The New York Mets could diversity with a purchase of the hockey franchise and enter the increasingly crowded world of New York City area arenas.
Newsday is reporting that New York Mets Chief Operating Officer Jeff Wilpon met with New York Islanders Charles Wang about moving the NHL franchise to a new potential arena next to Citi Field, following up on earlier discussions to buy the team.
The discussions are in the early stages.
Wang has worked for several years on a renovation or replacement of the Nassau Coliseum, the team's new home. He's proposed an ambitious development called Lighthouse that would surround the arena with mixed-use development, but local officials have refused to approve the project. The project also at one time contained a Class AA ballpark that would be either built or managed by the Mets, whose other foray into minor-league sports, the Brooklyn Cyclones (short season; NY-Penn League), has been a success.

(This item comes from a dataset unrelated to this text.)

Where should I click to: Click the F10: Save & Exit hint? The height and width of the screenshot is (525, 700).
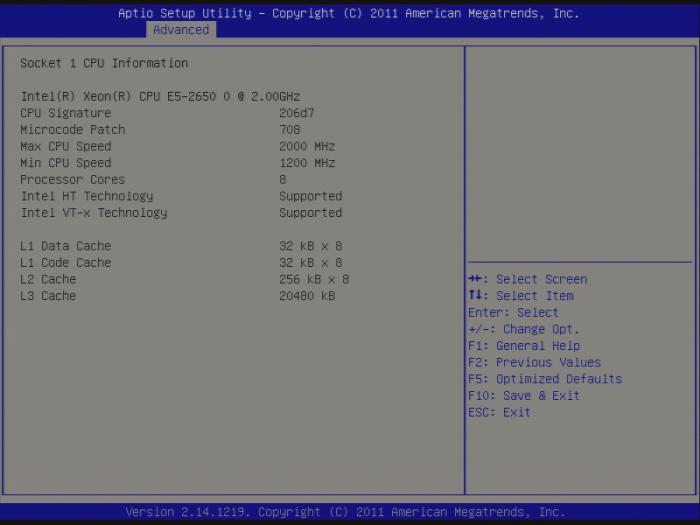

An arena, of course, is considerably more ambitious than a minor-league ballpark. And moving the Islanders to a new Queens arena is ambitious, to say the least. While the NHL wouldn't have a problem with the Islanders moving elsewhere in the New York City market (indeed, Wang has also talked with the NBA's New Jersey Nets about a move to the new Brooklyn arena, Barclays Center), finding the money for a new arena would be an issue. It costs $500 million for a state-of-the-art arena in the New York City market these days, and it's doubtful the city would fund such a project, though Wilpon and crew probably could float more bonds using the same city mechanisms used to finance Citi Field. There's certainly enough land for the project.
But once built, there's a larger issue: competing in the New York City market. There's a good rule of thumb in the arena world: it's very hard for a market to support more than one major arena. In New York, there are already four — Madison Square Garden, Prudential Center, the Meadowlands, and the Nassau Coliseum. A new Brooklyn arena would bring that to five. Of those existing four arenas, only one is thriving — Madison Square Garden — while the Nassau Coliseum and two Newark arenas struggle (though a deal to coordinate bookings in Jersey should solve some of the issues). Of course, New York City is like no other market in the world — but adding another arena to the mix may be too much.